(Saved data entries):
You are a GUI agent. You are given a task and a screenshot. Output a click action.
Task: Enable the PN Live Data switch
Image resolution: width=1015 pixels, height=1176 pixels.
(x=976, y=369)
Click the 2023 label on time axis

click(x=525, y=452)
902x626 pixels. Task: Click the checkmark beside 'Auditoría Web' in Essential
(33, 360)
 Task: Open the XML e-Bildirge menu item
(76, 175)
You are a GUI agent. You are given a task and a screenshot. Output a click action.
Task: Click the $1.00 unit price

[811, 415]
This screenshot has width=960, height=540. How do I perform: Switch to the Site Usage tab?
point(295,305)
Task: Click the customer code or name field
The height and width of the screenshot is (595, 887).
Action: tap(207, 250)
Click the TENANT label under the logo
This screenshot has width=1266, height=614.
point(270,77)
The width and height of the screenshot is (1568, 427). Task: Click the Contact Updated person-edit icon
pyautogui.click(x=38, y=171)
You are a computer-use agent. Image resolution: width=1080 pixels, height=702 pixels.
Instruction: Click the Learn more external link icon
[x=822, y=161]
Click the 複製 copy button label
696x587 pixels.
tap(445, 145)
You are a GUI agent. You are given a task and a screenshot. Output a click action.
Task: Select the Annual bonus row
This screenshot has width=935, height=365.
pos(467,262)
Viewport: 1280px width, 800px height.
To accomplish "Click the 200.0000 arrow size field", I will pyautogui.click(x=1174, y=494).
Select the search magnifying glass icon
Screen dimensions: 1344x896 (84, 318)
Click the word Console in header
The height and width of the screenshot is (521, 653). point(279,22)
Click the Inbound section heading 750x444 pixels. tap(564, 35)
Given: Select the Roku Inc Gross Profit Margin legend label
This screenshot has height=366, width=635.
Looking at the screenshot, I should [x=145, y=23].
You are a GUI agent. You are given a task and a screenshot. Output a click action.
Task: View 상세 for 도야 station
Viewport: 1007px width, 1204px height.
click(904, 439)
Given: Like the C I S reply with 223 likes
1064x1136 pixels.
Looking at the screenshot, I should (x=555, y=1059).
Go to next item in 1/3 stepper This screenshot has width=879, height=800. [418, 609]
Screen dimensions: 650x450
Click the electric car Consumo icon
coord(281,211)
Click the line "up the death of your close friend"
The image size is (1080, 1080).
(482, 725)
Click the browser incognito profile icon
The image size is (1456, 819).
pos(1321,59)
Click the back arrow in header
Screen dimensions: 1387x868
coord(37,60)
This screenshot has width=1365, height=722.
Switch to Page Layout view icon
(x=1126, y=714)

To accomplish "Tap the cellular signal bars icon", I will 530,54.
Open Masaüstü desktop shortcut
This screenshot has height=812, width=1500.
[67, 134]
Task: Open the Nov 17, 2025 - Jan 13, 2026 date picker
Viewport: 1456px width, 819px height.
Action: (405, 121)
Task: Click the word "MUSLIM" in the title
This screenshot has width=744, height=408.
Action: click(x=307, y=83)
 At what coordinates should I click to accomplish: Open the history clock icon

(Task instructions):
Could you repeat exactly the lines above from the line with "Given: Like the C I S reply with 223 likes" up to and including the line with "Task: Open the Nov", and only those?

(Solution to the exercise):
Given: Like the C I S reply with 223 likes
1064x1136 pixels.
Looking at the screenshot, I should (x=555, y=1059).
Go to next item in 1/3 stepper This screenshot has width=879, height=800. [418, 609]
Screen dimensions: 650x450
Click the electric car Consumo icon
coord(281,211)
Click the line "up the death of your close friend"
The image size is (1080, 1080).
(482, 725)
Click the browser incognito profile icon
The image size is (1456, 819).
pos(1321,59)
Click the back arrow in header
Screen dimensions: 1387x868
coord(37,60)
This screenshot has width=1365, height=722.
Switch to Page Layout view icon
(x=1126, y=714)

To accomplish "Tap the cellular signal bars icon", I will 530,54.
Open Masaüstü desktop shortcut
This screenshot has height=812, width=1500.
[67, 134]
Task: Open the Nov 17, 2025 - Jan 13, 2026 date picker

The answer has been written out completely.